目的:观察氯化锂-匹罗卡品致痫大鼠海马组织S100B表达,探讨姜黄素对癫痫大鼠神经保护作用机制。方法:动物随机分为3组,空白对照组、癫痫组、姜黄素治疗组。癫痫模型采用氯化锂-匹罗卡品诱导大鼠癫痫持续状态(SE),给药SE后予姜黄素300 mg/kg腹腔,大鼠癫痫造模后24 h和72 h取海马组织,苏木素-伊红(HE)染色观察海马组织病理形态学变化,免疫组化染色和免疫印迹法检测海马组织S100B蛋白的表达。结果:癫痫组海马神经元脱失和损伤明显,姜黄素治疗组明显减轻;与对照组相比,海马神经元S100B免疫反应阳性表达增加,差异显著(P<0.05);与模型组比较姜黄素治疗组海马神经元S100B阳性表达水平降低,差异显著(P<0.05)。结论:姜黄素治疗可降低匹罗卡品致痫大鼠海马神经元S100B蛋白表达,可能通过抑制星形胶质细胞活化来减轻癫痫发作脑损伤发挥神经保护作用。

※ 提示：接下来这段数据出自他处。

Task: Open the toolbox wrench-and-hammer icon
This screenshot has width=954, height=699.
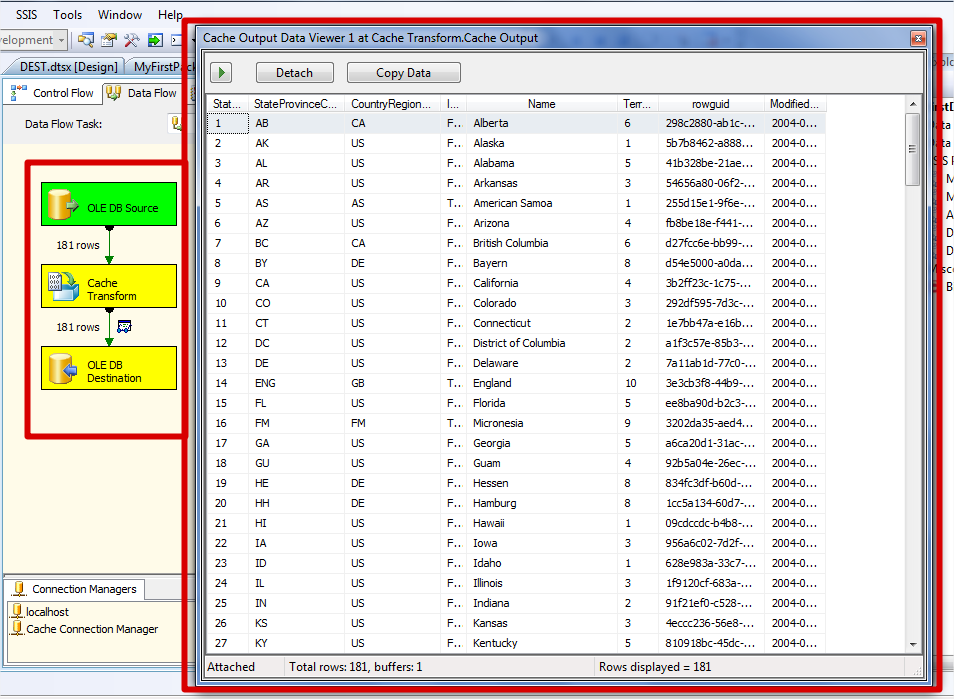Action: pos(131,40)
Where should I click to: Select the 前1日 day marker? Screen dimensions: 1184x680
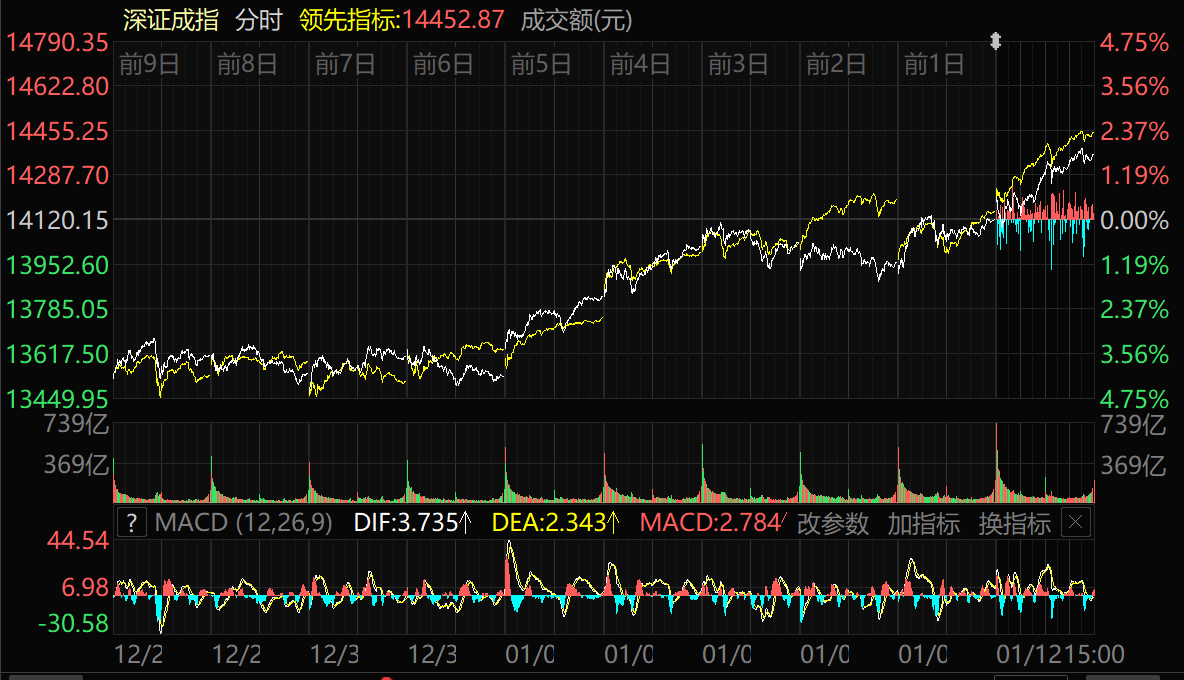point(934,65)
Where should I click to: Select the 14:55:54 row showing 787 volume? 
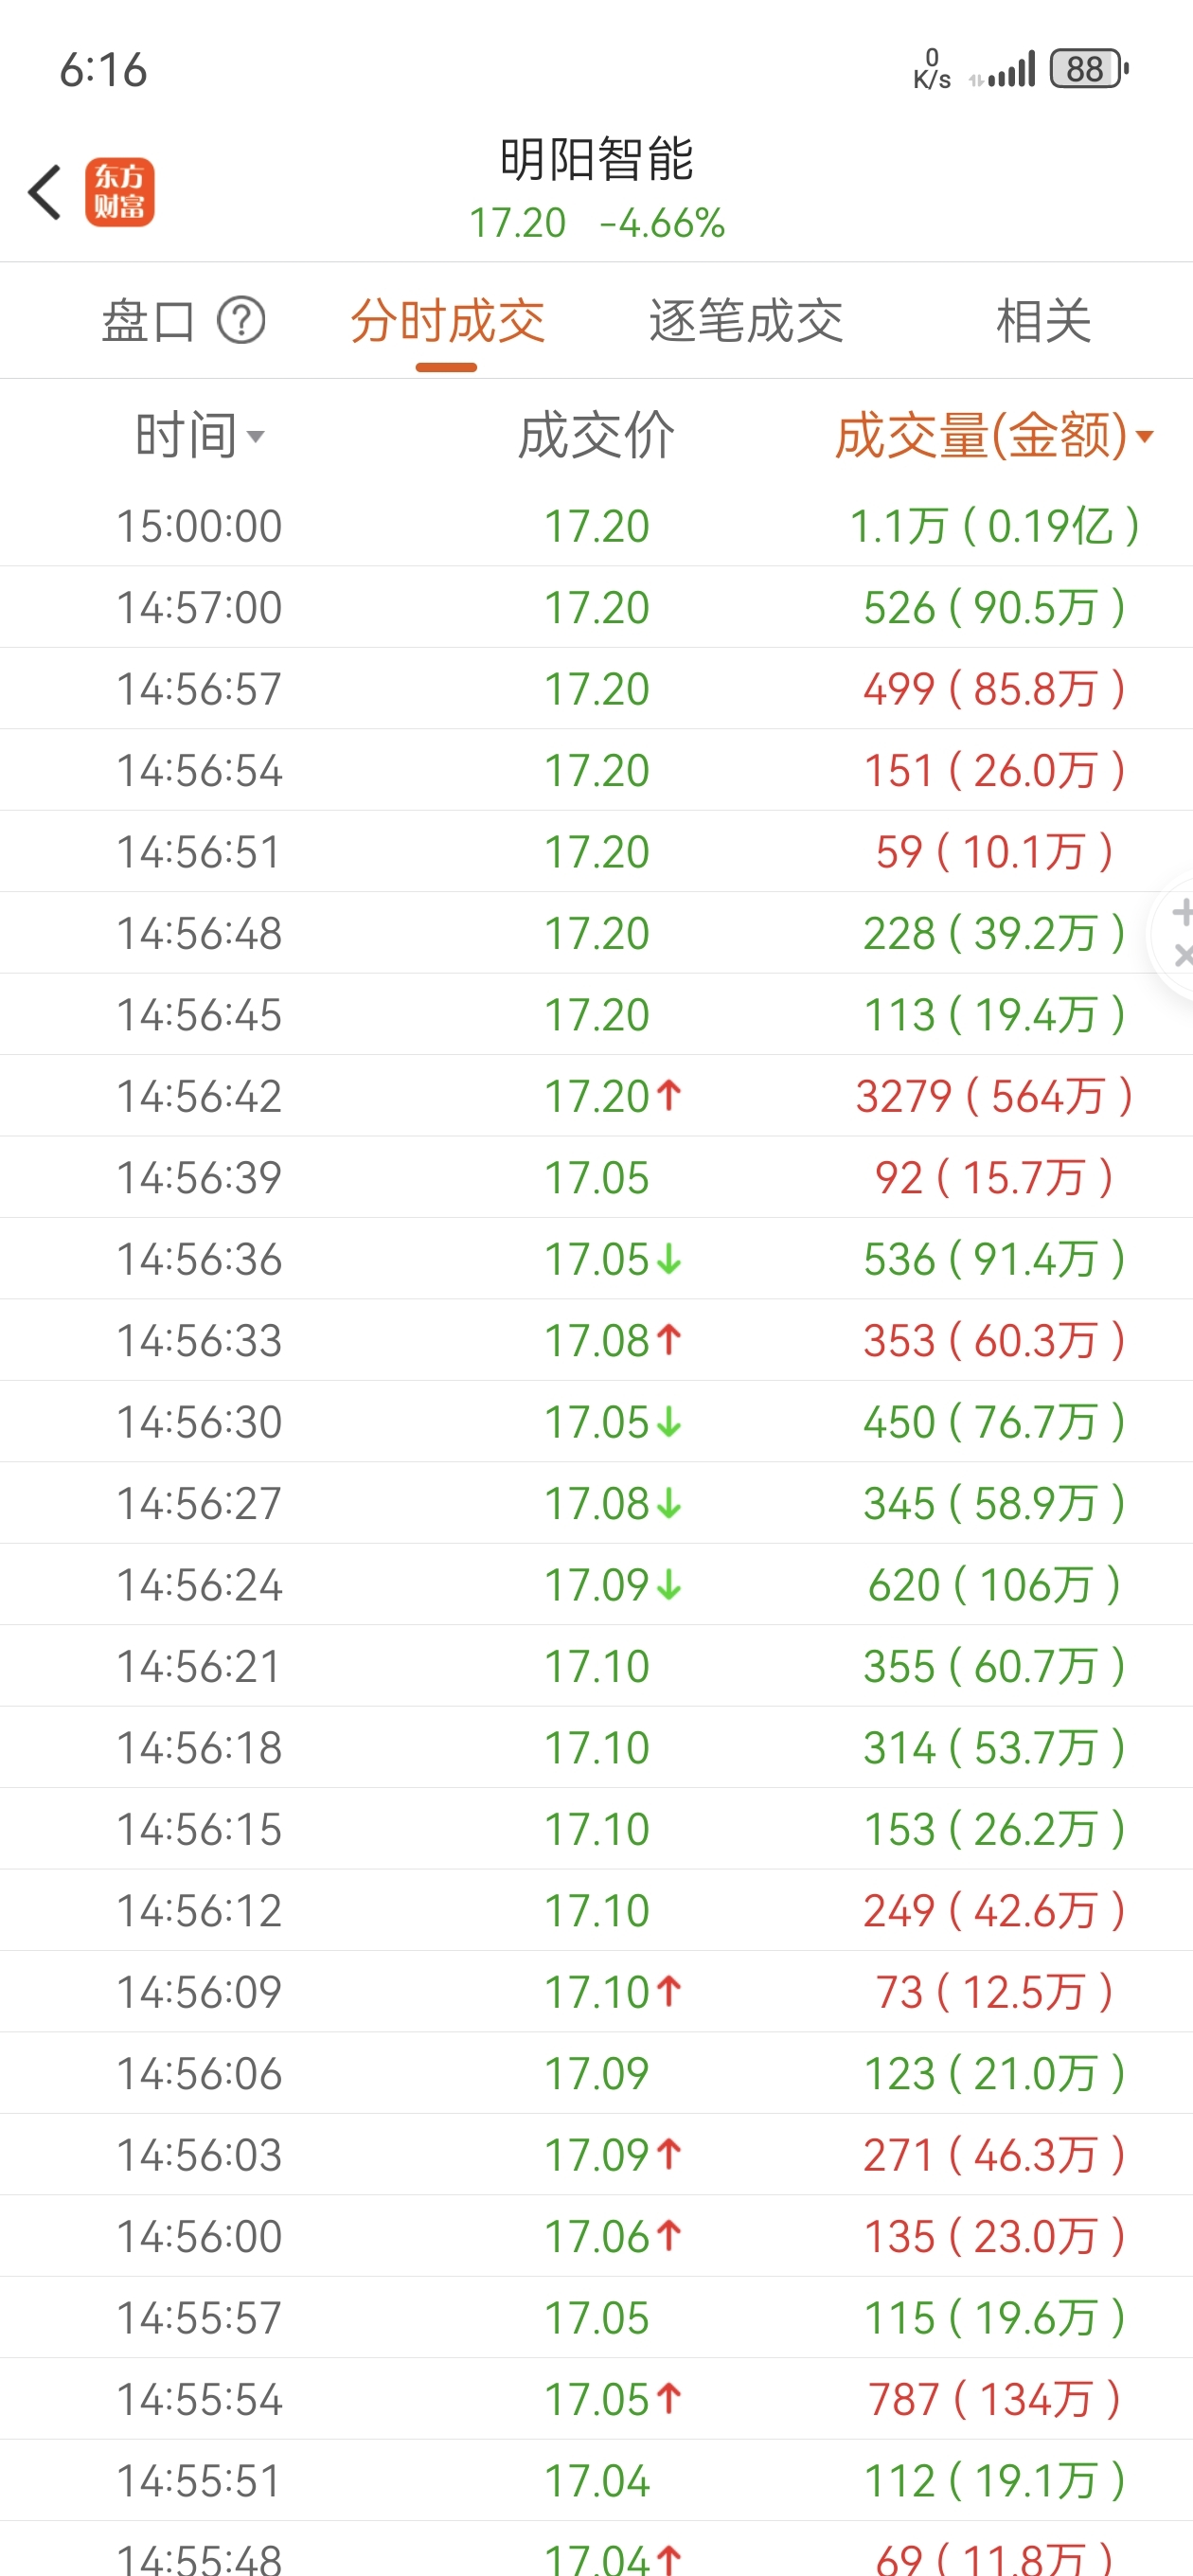(x=596, y=2399)
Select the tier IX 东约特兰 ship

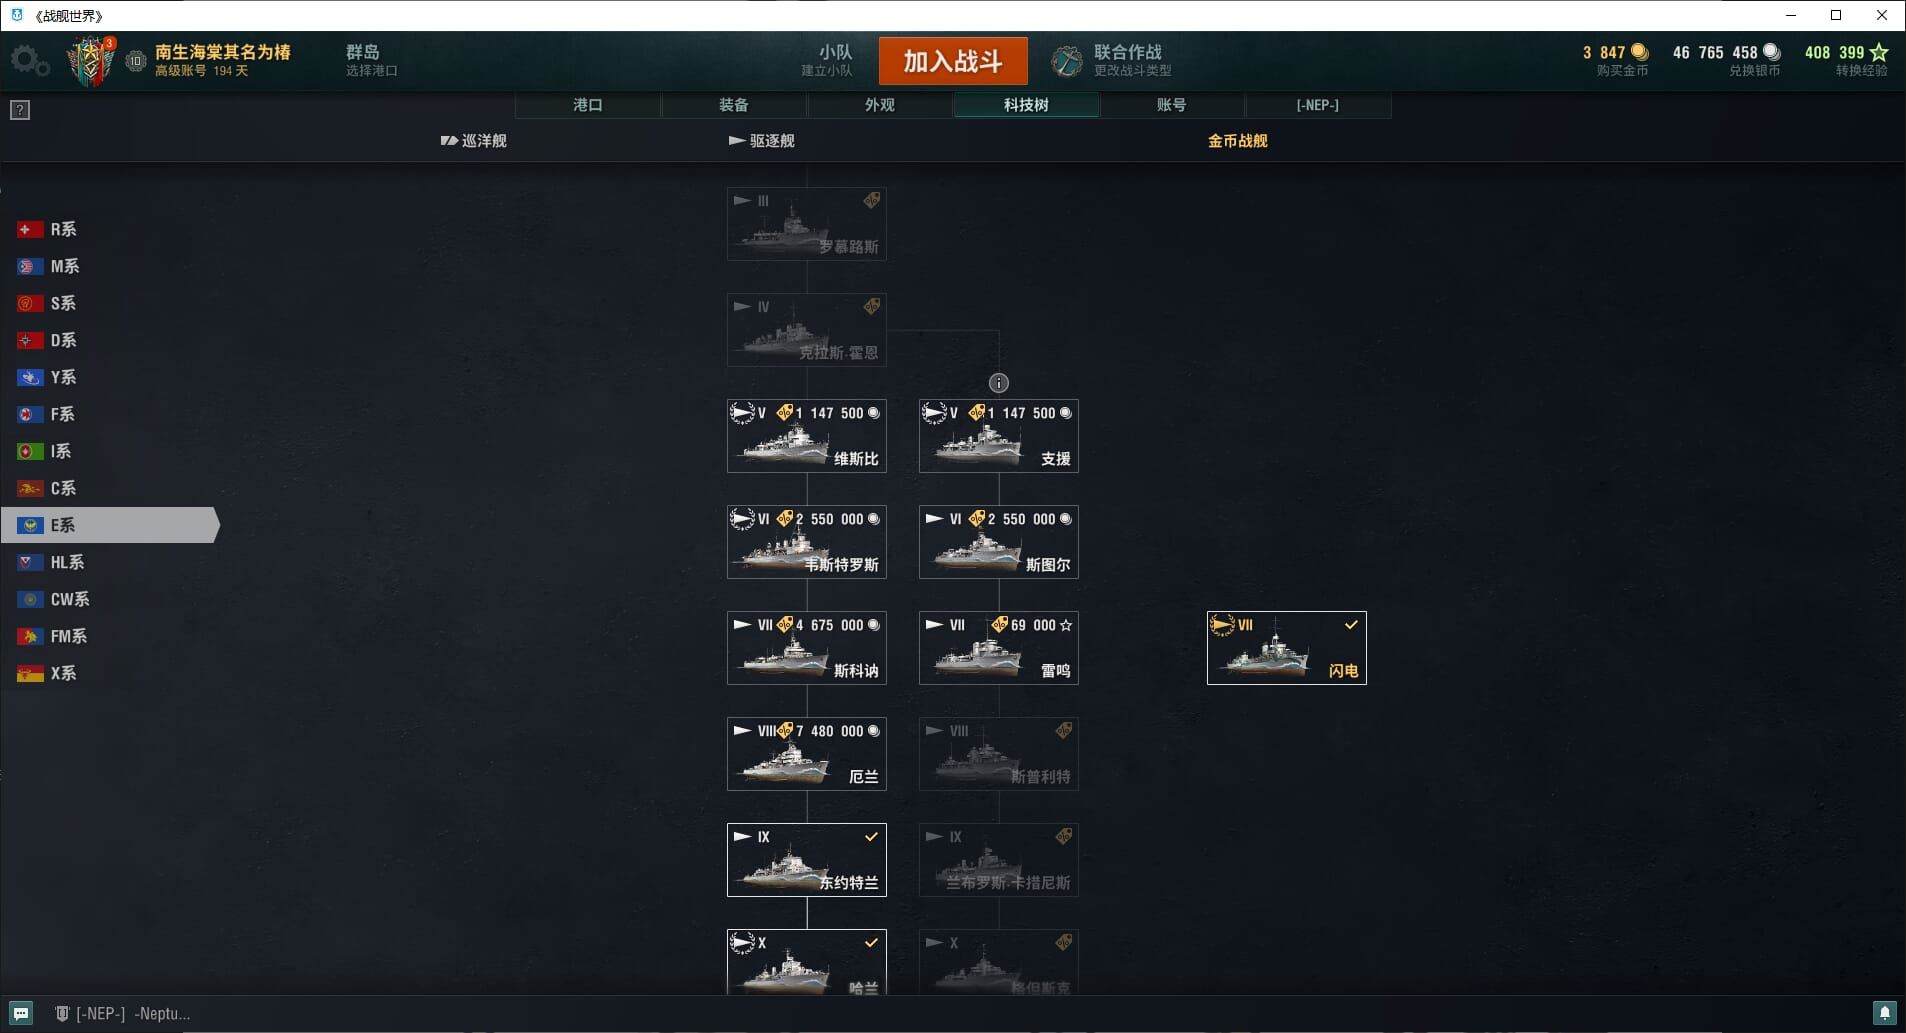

Effect of Curcumin on Expression of S100B Protein in Hippocampus after Pilocarpine-Induced Status Epilepticus in Rats

Objective： To observe the expression of S100 B protein in the hippocampus after lithium- pilocarpine- induced status epilepticus in rats and investigate the neuroprotecive mechanism of curcumin against seizures impairment in rats. Methods： Rats were randomly divided into three groups; control group,epilepsy group,curcumin- treated group. Epileptic rats were generated using lithium – pilocarpine- induced status epilepticus（ SE）. Rats were given an intraperitoneal（ i. p.） injection of curcumin at a dose of 300 mg / kg after lithium pilocarpine treatment. Rats were sacrificed 24 h and 72 h after pilocarpin treatment. The hippocampus was removed and collected. The pathological changes observed in hippocampal tissue stained with hematoxylin- eosin（ HE）. Expression of S100 B protein in hippocampal tissue was detected by immunohistochemical staining and Western blotting. Result： Neuron loss and neuronal injury in epilepsy group was more severe than that in curcumin- treated group. The number of s100 B positive cell in the seizure group was significantly higher than that in the control group（ P〈0. 05）. The number of s100 B positive cell in curcumin- treated group was significantly lower than that in the seizure group（ P〈0. 05）. Conclusion： Inhibition of astrocyte activation is a possible neuroprotective mechanism of curcumin against seizures impairment in rats.